**WORK ORDER**
Output only the lines that run from the line holding "Task: Select the L size label" to the end of the data below, including both ends, without any pictures.

**DATA EXTRACTS**
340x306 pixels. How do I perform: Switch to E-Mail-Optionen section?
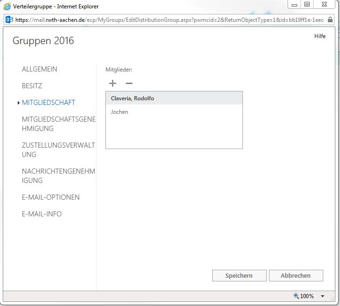coord(51,197)
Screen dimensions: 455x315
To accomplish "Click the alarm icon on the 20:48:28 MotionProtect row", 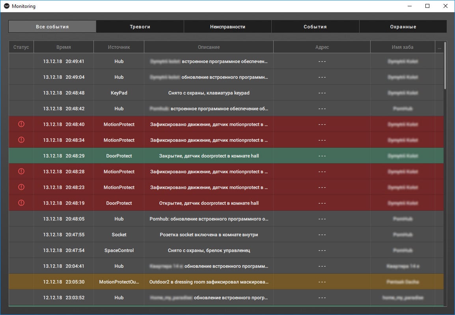I will tap(21, 171).
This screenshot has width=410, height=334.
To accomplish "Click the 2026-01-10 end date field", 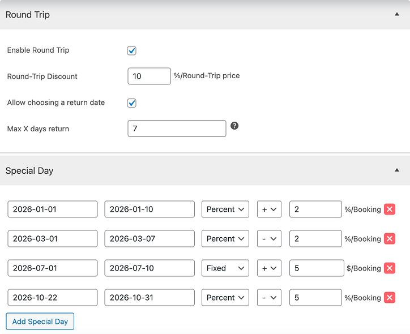I will 150,209.
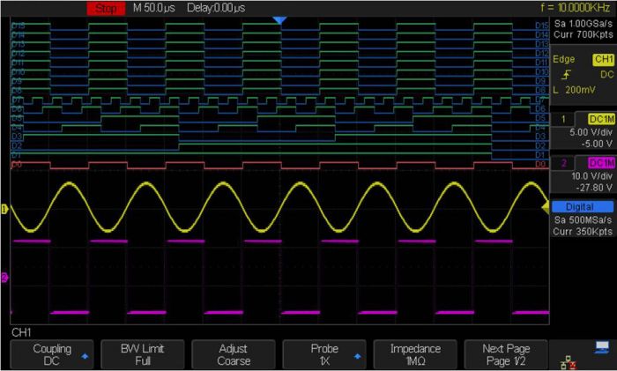Click the red Stop acquisition status indicator
Image resolution: width=617 pixels, height=371 pixels.
tap(105, 8)
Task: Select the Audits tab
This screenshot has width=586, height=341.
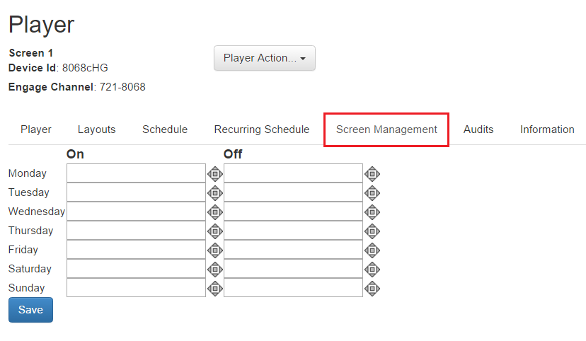Action: pyautogui.click(x=478, y=129)
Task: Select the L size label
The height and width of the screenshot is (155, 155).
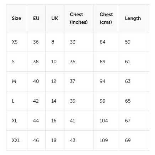Action: coord(13,101)
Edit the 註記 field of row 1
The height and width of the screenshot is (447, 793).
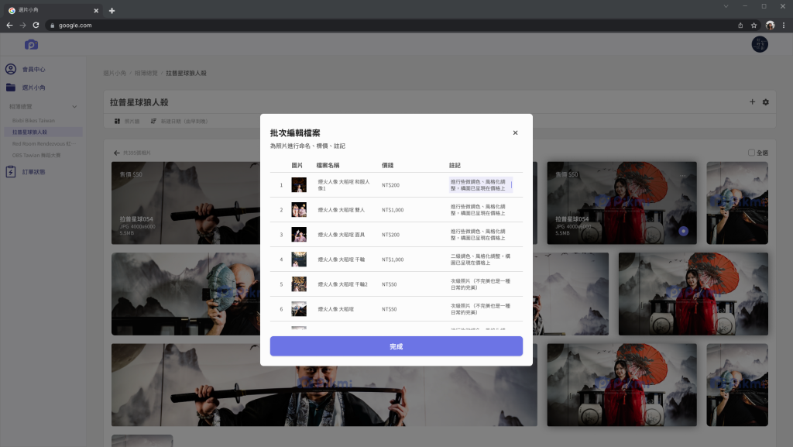click(x=479, y=185)
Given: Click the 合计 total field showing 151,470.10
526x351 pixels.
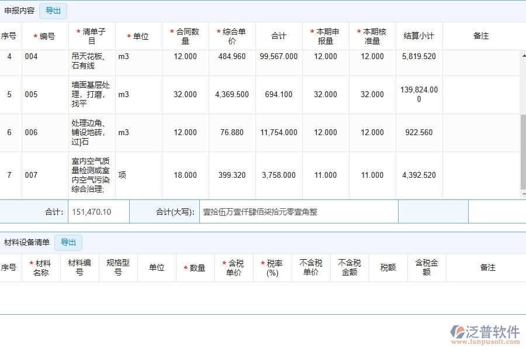Looking at the screenshot, I should click(x=97, y=211).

**ANSWER TO THE EXERCISE**
Task: Select the L size label
The height and width of the screenshot is (155, 155).
Action: coord(13,101)
Edit the 註記 field of row 1
The height and width of the screenshot is (447, 793).
click(x=479, y=185)
Given: Click the 合计 total field showing 151,470.10
526x351 pixels.
Looking at the screenshot, I should click(x=97, y=211).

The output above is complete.